The Freshest Baklava On The Internet
To create the perfect moist-bottom, crisp-top baklava, we had to nail every step.
Each batch starts with 100 sheets of phyllo dough hand-rolled daily in Gaziantep, Turkey (the famed home of the world’s best baklava). Made with an ultrafine-milled Turkish flour, the dough is strong enough to not break even when rolled to see-through thinness.
The rolled dough is then filled exclusively Antep Turkish Pistachios. The world’s sweetest and greenest pistachios, the Anteps add unmistakable freshness and complexity to the bakalva.
Within hours, the now assembled baklava is flown in to Paterson, New Jersey. There, on Paterson’s hallowed “baklava alley”, the baklava is glazed and soaked in honey
and syrup — ready to be shipped to you.
• 100 see-through sheets of phyllo.
• Hand-rolled in Gaziantep, Turkey.
• Filled with Turkish Pistachios.
• Flown in daily to New Jersey.
• Hand-glazed with honey
and syrup.
Flown in daily from Gaziantep
Gaziantep, Turkey, is renowned for crafting the world’s finest baklava, a tradition steeped in history. This is such an open secret that even most locals and connoisseurs across Turkey prefer their baklava flown in from Gaziantep.
This quality is a product of tradition, geography and unrelenting precision. In Gaziantep, ultra-fine milled flour creates whisper-thin phyllo sheets. Our artisan layers over 100 of these delicate sheets in each batch, bushes each layer with syrup and fills them with a substantial helping of the regions iconic Antep pistachios — famously the greenest, sweetest and hardest to open pistachios in the world.
Our Gaziantep artisan’s baklava is not just a dessert; it’s a celebrated piece of culinary art and science.
Filled only with Antep Pistachios
Our baklava is filled exclusively with the much-sought-after Antep pistachios — with no other nut or pistachio variety to muddy the flavor.

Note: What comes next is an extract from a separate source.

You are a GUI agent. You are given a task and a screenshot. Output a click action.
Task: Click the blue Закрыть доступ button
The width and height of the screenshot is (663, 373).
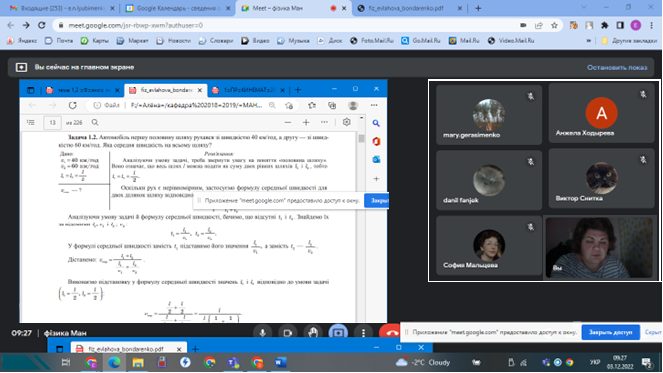[611, 332]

Known for their vibrant green hue, exceptional sweetness, and the effort it takes to crack them open, the Anteps are used generously, infusing our baklava with considerable complexity, a noticeable freshness and depth of flavor, making each bite a luxurious experience.
Hand-glazed in New Jersey
Flown daily from Gaziantep to Paterson’s renowned Baklava Alley, our baklava undergoes a unique journey. In New Jersey, it’s meticulously hand-glazed with honey-sugar syrup, a process exclusive to The Essential. This labor-intensive method ensures a crispy top and moist bottom, enhancing the delicacy’s texture and taste to deliver an unparalleled culinary masterpiece.
The Purveyor’s Note
“When I was living in Istanbul, I had a baklava dealer in Gaziantep in Eastern Turkey. A quick text and the freshest baklava would be flown across Asia Minor to my doorstep.
When I joined The Essential, I set out to bring that same experience to our members, and it took some optimization. The best baklava has to start in Turkey where the flour is specifically milled to a super fine powder to be strong enough to be rolled paper thin. From there, all one hundred layers of baklava are assembled with vibrantly green pistachios that can only be from Antep.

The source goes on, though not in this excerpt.